# Carbureted 1999 NA 2.4



## cerial (Dec 11, 2016)

Hello all I have a 1999 Altima with a 2.4 5 speed manual where the previous owner has hacked up the electrical. Mostly the lights the motor stuff all seems to be fine. 
The car has 184k on the dash and thanks to some spirited driving it is parked with a burnt up clutch and may be headed to the crusher if this idea won't work.

The thing runs and shifts smooth with no smoke or anything. But I want to throw the engine and transmission into something else.

While I have the entire car I dread the thought of messing with any kind of security or other system throwing hours at it only to find it will not run correctly if it does not sence that the abs is gone or something. I want to loose the wiring and make it carbureted.




So this engine seems pretty basic. No vtec cam or anything I am aware of. The distributor seems mechanical with no computer control. I hope it is anyway. It seems like I could throw a carburetor above the valve cover and build an intake. Get some power to the distributor and the thing would run.

Problem details: Carry on the forum thread about carbureting the 1999 Altima's 2.4 engine, starting right after its final sentence.

[Records from a collection]
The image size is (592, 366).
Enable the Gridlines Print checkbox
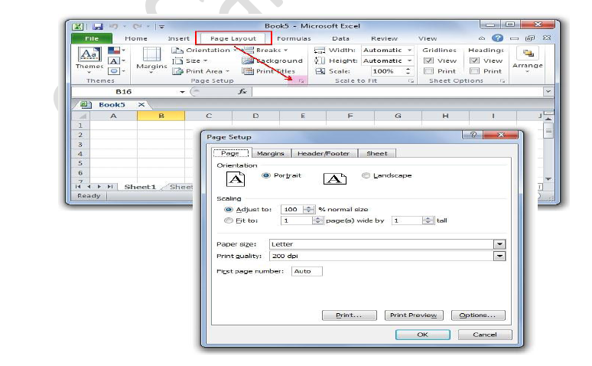click(429, 71)
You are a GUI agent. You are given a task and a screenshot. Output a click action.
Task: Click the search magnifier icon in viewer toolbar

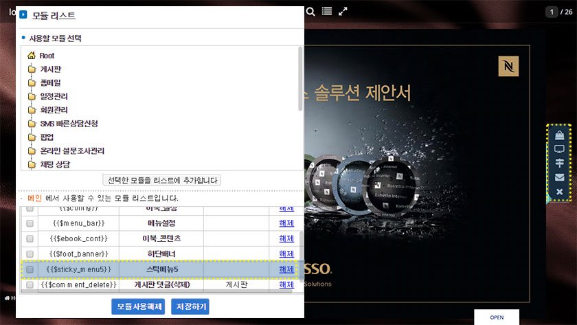pyautogui.click(x=310, y=11)
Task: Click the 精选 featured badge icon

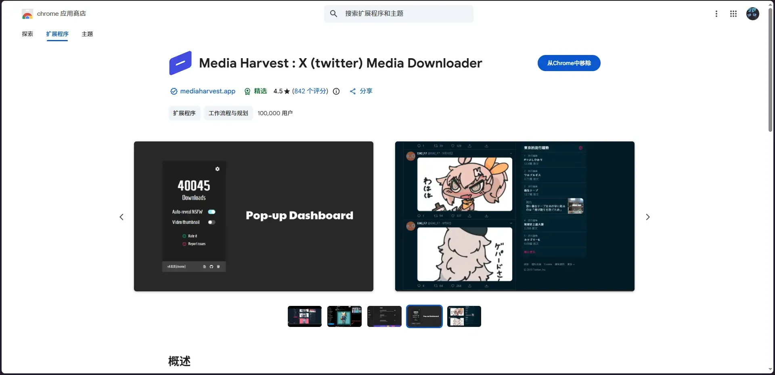Action: tap(247, 91)
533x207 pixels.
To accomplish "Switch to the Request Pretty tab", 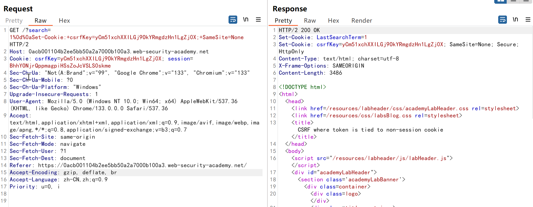I will (x=14, y=21).
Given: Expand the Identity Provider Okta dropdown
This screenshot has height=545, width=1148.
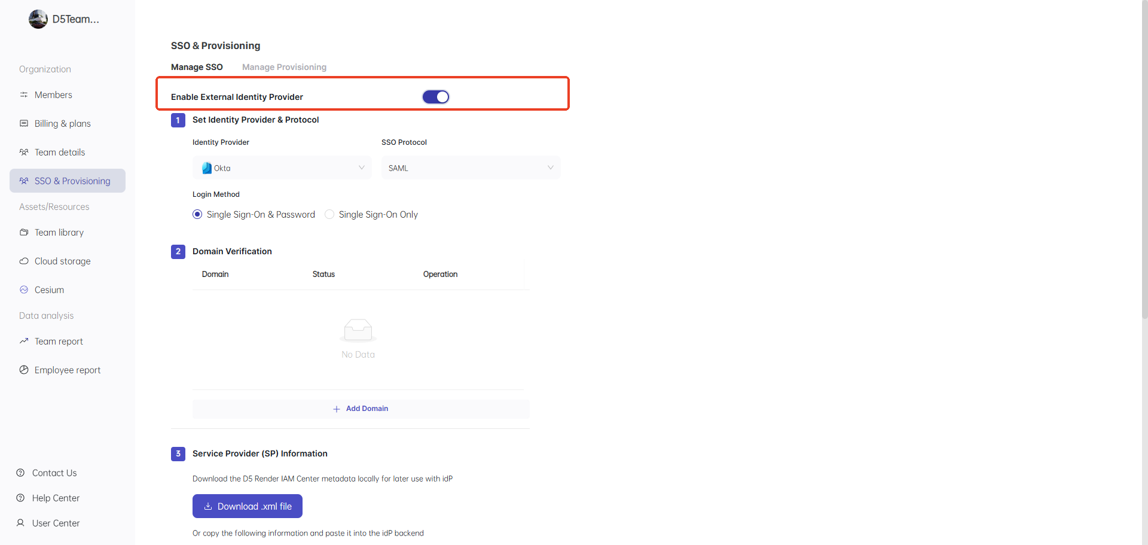Looking at the screenshot, I should click(x=282, y=168).
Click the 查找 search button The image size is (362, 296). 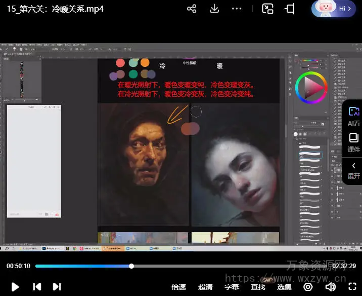point(258,287)
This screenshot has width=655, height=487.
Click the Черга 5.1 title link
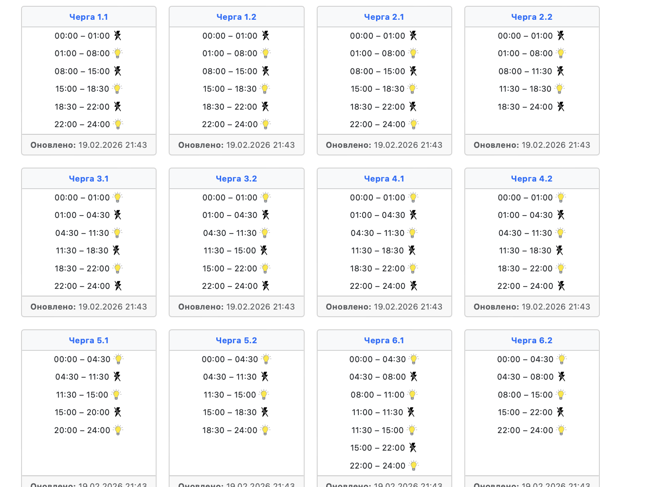88,341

Result for this exercise:
I am stuck on the distributor and need to know if it is computer controlled. Maybe a bit of insight on "tricking it" if need be. If it is a manner of wiring power to the thing then I'm in business. I don't think I will have any issues with the Manual transmission. I live in a Non emissions, no testing state. But, if it would help horsepower the egr, egr silionoid, and such are all pretty basic and I don't think they will care if I have a carburetor on there.




Thank you for any help.


----------



## cerial (Dec 11, 2016)

Note: I am trying to use what I already have. Not install a msd coil and external stuff. I am happy with how the Nissan fires as is.


----------



## BigmatLock (May 29, 2017)

cerial said:


> Note: I am trying to use what I already have. Not install a msd coil and external stuff. I am happy with how the Nissan fires as is.


I have a 1998 D22 Hardbody NA20S that came factory carburetor-ed with a little 2 barrel. I wouldn't recommend the factory carb (too manysensors on everything) , but look for a little Weber 32/36 DGEV or similar. But you may find the intake manifold maybe interchangeable, I would also be surprised if the distributor has much if any ECU control. it does have a myriad of sensors and stuff on the carb and intake manifold, but apart from a crank ignition signal going to the ECU I doubt it would do much else.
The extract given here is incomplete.